Stefano Vaj stefano.vaj at gmail.com
Tue Sep 29 13:14:46 UTC 2009


2009/9/29 spike <spike66 at att.net>:
> What is so new is the transparency provided by the internet.  We now have
> eyes and ears that were never available to the masses before the mid 90s.
> We have an additional ~20 IQ points in the form of massive quantitites of
> externalized knowledge right at our fingertips, in a searchable controllable
> format.  Thirty years ago no one would worry about a couple hundred
> ill-defined non-state acting hostiles being held prisoner somewhere far
> away.  Hell we wouldn't even know about it, much less would we be going nuts
> pondering it daily.
> The web changes everything.  Now we focus laser beam attention on the fact
> that our own government violates the constitution, regardless of what it
> does.

Yes, I agree. Even though I would not underestimate the TV etc etc.
And this is why and how we are discussing the subject.

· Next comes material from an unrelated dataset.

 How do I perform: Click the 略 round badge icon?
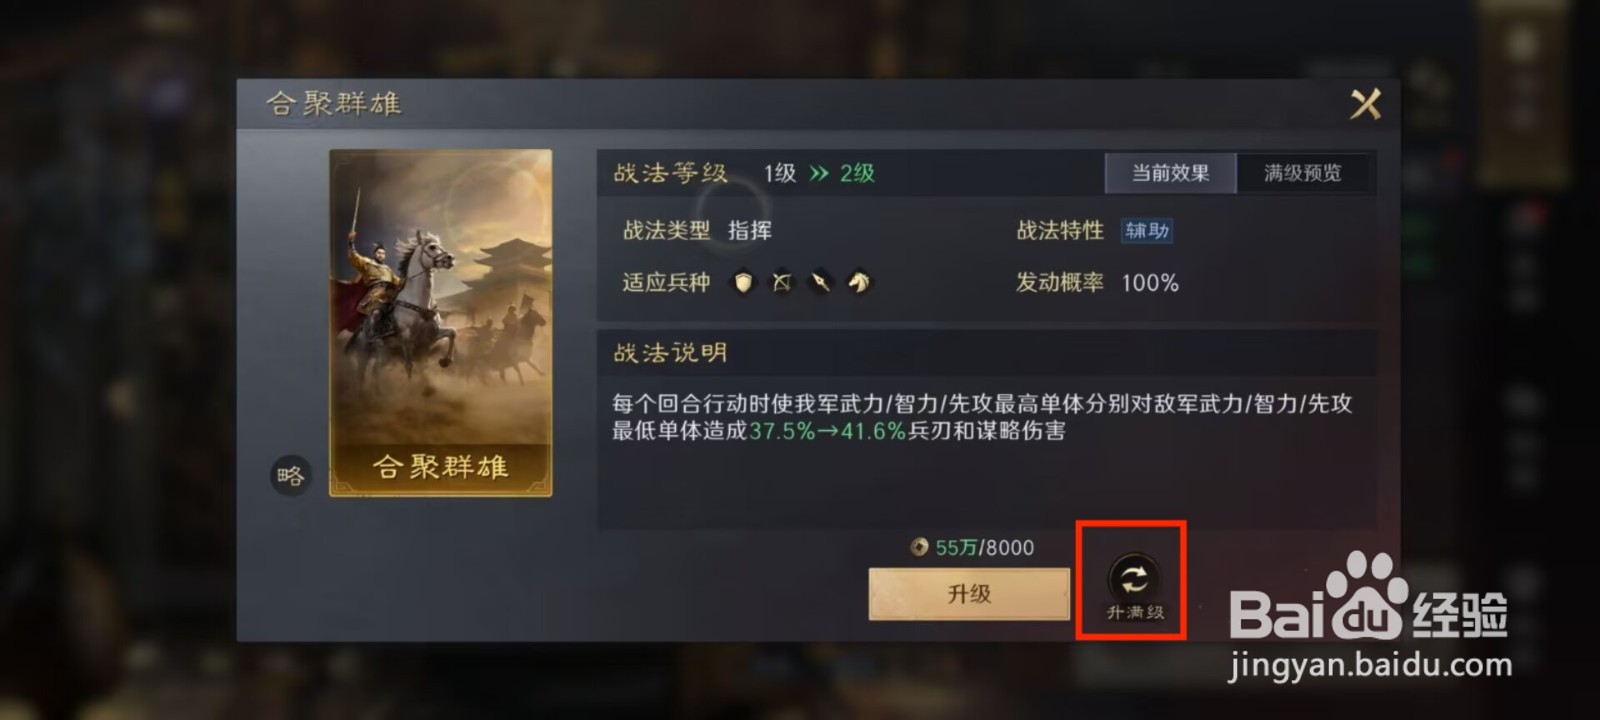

Which only makes it more remarkably paradoxical that your government,
or for that matter the British Empire, may have been paradoxically
doing it *less* when it was more likely to get away with it. :-)

As Mirco says, governments have always had very traditional and
time-honoured legal ways to deal with their enemies.

The problem arises when today they do not want to recognise their
enemies as combatants rather than "criminals", or to take the
political responsibility of engaging *officially* in war operations,
"military assistance to allies", "far-reaching law enforcement" and
"international police operations" being more palatable for
contemporary political correctness.

Absurdly enough, this makes for the inapplicability of whatever war
law may still exist - which does forbid for instance torture on war
prisoners, whatever a given country may choose to do with its criminal
defendants -, *and* for devastating consequences on the criminal and
costitutional legal system of the country concerned.